Reputation: 122250
Given a tsv file like this:
doc_id/query_id 1 2 3 4 5 6 7 8 9 10 11 12 13 14 15 16 17 18 19 20 21 22 23 24 25 26 27 28 29 30 31 32 33 34 35 36 37 38 39 40 41 42 43 44 45 46 47 48 49 50 51 52 53 54 55 56 57 58 59 60 61 62 63 64 65 66 67 68 69 70 71 72 73 74 75 76 77 78 79 80 81 82 83 84 85 86 87 88 89 90 91 92 93 94 95 96 97 98 99 100 101 102 103 104 105 106 107 108 109 110 111 112 113 114 115 116 117 118 119 120 121 122 123 124 125 126 127 128 129 130 131 132 133 134 135 136 137 138 139 140 141 142 143 144 145 146 147 148 149 150
1000001 0 0 0 1 0 0 0 0 1 0 0 0 0 0 0 0 0 0 0 0 0 0 0 0 0 0 0 0 0 0 0 0 0 0 0 0 0 0 0 0 0 0 0 0 0 0 0 0 0 0 0 0 0 0 0 0 0 0 0 0 0 0 0 0 0 0 0 0 0 0 0 0 0 0 0 0 0 0 0 0 0 0 0 0 0 0 0 0 0 0 0 0 0 0 0 0 0 0 0 0 0 0 0 0 0 0 0 0 0 0 0 0 0 0 0 0 0 0 0 0 0 0 0 0 0 0 0 0 0 0 0 0 0 0 0 0 0 0 0 0 0 0 0 0 0 0 0 0 0 0
1000002 0 0 0 0 0 0 1 1 0 0 0 0 0 0 0 0 0 0 0 0 0 0 0 0 0 0 0 0 0 0 0 0 0 0 0 0 0 0 0 0 0 0 0 0 0 0 0 0 0 0 0 0 0 0 0 0 0 0 0 0 0 0 0 0 0 0 0 0 0 0 0 0 0 0 0 0 0 0 0 0 0 0 0 0 0 0 0 0 0 0 0 0 0 0 0 0 0 0 0 0 0 0 0 0 0 0 0 0 0 0 0 0 0 0 0 0 0 0 0 0 0 0 0 0 0 0 0 0 0 0 0 0 0 0 0 0 0 0 0 0 0 0 0 0 0 0 0 0 0 0
The first row is the header role with the doc_id/query_id
as the first column header and 150 integer from [1,150]
.
The value rows is made up of an ID in the first column and zeroes or ones other columns.
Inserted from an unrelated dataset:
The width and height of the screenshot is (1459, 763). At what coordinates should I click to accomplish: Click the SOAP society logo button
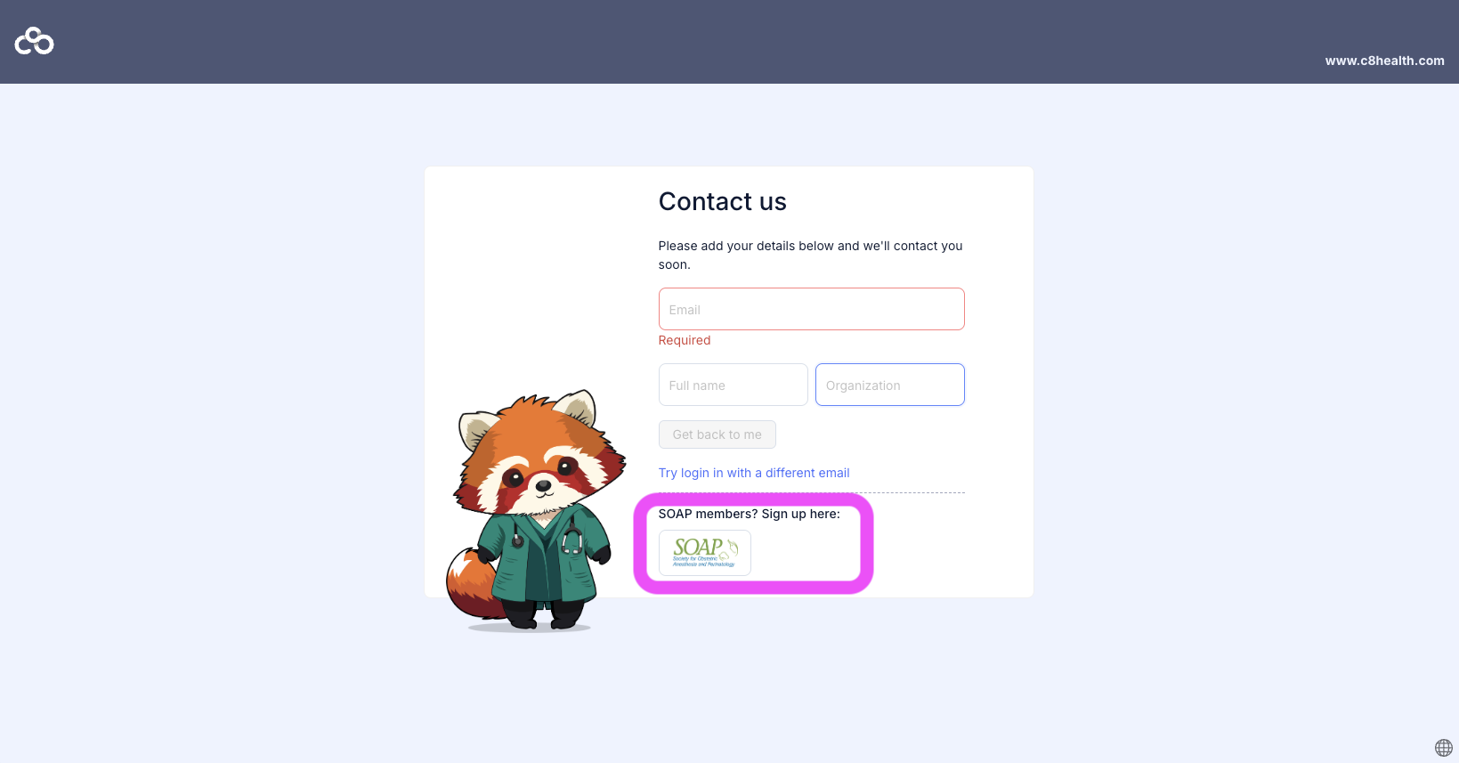[x=705, y=553]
The goal is to extract pairs of the IDs and the names of the columns where it's non-zero, e.g. given the two rows of data above the desired output is:
1000001 4
1000001 9
1000002 7
1000002 8
There are 800,000 rows in the data, so I'll avoid pandas
and use sframe
, I've tried:
import turicreate as tc
from tqdm import tqdm
df = tc.SFrame('data.tsv')
with open('ground_truth.non-zeros.tsv', 'w') as fout:
for i in tqdm(range(len(df))):
for j in range(1,151):
if df[i][str(j)]:
print(df[i]['doc_id/query_id', j)
Is there a simpler way to extract the non-zeros values and the row IDs?
Pandas solutions or other dataframe solutions are appreciated too! Please do state the limitations if known and if any =)
Upvotes: 2
Views: 293
Reputation: 323366
Here is one way based on numpy
, I think should slightly speed up the whole process
t,v=np.where(df.iloc[:,1:]==1)
list(zip(df['doc_id/query_id'].iloc[t],df.columns[v+1]))
Out[135]: [(1000001, '4'), (1000001, '9'), (1000002, '7'), (1000002, '8')]
Upvotes: 2
Reputation: 13106
A non-pandas answer, you could just iterate over your file, and grab the columns where necessary:
results = []
with open('yourfile.csv') as fh:
headers = next(fh).split()
for line in fh:
_id, *line = line.split()
non_zero = [{_id: header} for header, val in zip(headers[1:], line) if val!="0"]
results.extend(non_zero)
# Where you now have the option to throw it into whatever data structure you want
results
[{'1000001': '4'}, {'1000001': '9'}, {'1000002': '7'}, {'1000002': '8'}]
This way you don't load the entire file into memory, you only grab what you need, though you do pay for the list.extend
operation
Upvotes: 1
Reputation: 403012
Here's a pandaic approach using stack
and query
:
(df.set_index('doc_id/query_id')
.stack()
.to_frame('tmp')
.query('tmp == 1')
.index
.values)
array([(1000001, '4'), (1000001, '9'), (1000002, '7'), (1000002, '8')],
dtype=object)
This is an elegance first, performance later approach.
You can also start with numpy, this is for max performance.
arr = np.loadtxt(filename, skiprows=1, usecols=np.r_[1:151], dtype=int)
index = np.loadtxt(filename, skiprows=1, usecols=[0], dtype=int)
r, c = np.where(arr)
np.column_stack([index[r], c+1])
array([[1000001, 4],
[1000001, 9],
[1000002, 7],
[1000002, 8]])
Upvotes: 2